Let’s start with the variable declaration method in C/C++. The simplest declaration method of
is like
int a, indicating that declares a variable a, and makes a be of type intThen according to the above statement, the declaration of
int *aindicates that A variable *a is declared, and *a is of type intWe already know that (*a) is of type int, and the asterisk is the dereference operator, (*a) indicates that the variable a points to The data of the memory address. From this sense, we infer that the type of a is the pointer type of int.
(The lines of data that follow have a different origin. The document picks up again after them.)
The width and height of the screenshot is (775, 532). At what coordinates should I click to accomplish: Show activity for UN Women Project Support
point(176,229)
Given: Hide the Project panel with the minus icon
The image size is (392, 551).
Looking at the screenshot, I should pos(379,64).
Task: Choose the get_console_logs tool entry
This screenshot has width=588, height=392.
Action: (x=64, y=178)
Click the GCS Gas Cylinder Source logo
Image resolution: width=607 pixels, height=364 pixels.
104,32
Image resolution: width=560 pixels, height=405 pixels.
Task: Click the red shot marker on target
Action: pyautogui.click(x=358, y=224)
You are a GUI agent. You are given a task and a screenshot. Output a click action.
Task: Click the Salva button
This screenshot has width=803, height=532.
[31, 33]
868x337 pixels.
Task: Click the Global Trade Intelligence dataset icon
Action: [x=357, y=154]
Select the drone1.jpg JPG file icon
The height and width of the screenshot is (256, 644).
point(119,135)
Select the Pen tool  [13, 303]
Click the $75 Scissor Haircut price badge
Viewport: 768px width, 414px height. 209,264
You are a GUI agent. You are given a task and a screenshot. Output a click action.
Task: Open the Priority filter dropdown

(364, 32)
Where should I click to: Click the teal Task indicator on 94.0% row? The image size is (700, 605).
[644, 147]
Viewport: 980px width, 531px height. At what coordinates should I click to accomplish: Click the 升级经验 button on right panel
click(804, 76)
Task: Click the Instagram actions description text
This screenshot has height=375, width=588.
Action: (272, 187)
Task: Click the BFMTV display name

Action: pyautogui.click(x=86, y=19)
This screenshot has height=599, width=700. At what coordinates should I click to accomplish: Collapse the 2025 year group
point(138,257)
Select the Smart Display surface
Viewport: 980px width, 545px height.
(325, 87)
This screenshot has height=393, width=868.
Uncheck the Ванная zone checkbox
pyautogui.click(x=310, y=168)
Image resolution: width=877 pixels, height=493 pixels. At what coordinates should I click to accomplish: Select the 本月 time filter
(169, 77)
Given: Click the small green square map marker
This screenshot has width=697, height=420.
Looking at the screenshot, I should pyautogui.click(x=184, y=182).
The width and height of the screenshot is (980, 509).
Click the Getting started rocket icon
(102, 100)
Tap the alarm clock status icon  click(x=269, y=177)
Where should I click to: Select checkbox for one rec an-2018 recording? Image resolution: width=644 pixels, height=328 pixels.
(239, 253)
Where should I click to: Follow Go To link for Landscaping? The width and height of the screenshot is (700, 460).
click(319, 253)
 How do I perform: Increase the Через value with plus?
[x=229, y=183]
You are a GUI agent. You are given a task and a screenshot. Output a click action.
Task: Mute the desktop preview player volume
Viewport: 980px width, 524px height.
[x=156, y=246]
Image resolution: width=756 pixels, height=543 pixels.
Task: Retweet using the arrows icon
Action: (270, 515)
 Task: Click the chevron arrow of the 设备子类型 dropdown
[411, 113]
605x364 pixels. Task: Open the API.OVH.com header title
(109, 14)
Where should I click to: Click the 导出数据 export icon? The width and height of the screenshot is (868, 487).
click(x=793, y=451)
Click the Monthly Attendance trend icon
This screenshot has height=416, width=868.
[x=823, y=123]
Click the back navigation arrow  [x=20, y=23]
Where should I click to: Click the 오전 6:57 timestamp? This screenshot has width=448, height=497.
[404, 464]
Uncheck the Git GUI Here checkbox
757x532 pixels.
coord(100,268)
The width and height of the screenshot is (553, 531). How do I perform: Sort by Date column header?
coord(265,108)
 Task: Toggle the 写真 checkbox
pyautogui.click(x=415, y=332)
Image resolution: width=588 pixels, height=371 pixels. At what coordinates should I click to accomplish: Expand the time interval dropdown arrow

The type of a is an int pointer, so how do we express it? Considering that the common declaration method in C is
类型名+变量名, in the declarationint*a, since a is变量名, so int* is类型名, so we useint*to represent the int pointer typeIn the same way,
int &acan be considered as declaring a variable of type int (&a). Through the meaning of the & operator, we know that a is an int reference type, and use int& to represent the int reference typeBack to the topic,
string const &adeclares a (&a), (&a) is of string type and is a constantand
const string &adeclares a (&a), (&a) is a constant and of type stringThis obviously means the same thing~
Going a little further, let’s look at the analysis questions used to trick children. The former of
const char *aandchar * const adeclares that (*a) and (*a) are of const char type. a is modified by a dereference operator, so a is an ordinary pointer and can be modified, but the data pointed to by a (i.e. *a) cannot be modified due to the const modification
The latter declares (*const a), ( *const a) is of type char. a is modified by a dereference operator and a const keyword, so a is an unmodifiable pointer, but the data pointed to by a (i.e. *a) can be modified
char const *aandconst char *ahave the same meaning, and if neither a is allowed to be modified nor the data pointed to by a is allowed to be modified, then it needs to be declared asconst char * const aNo difference.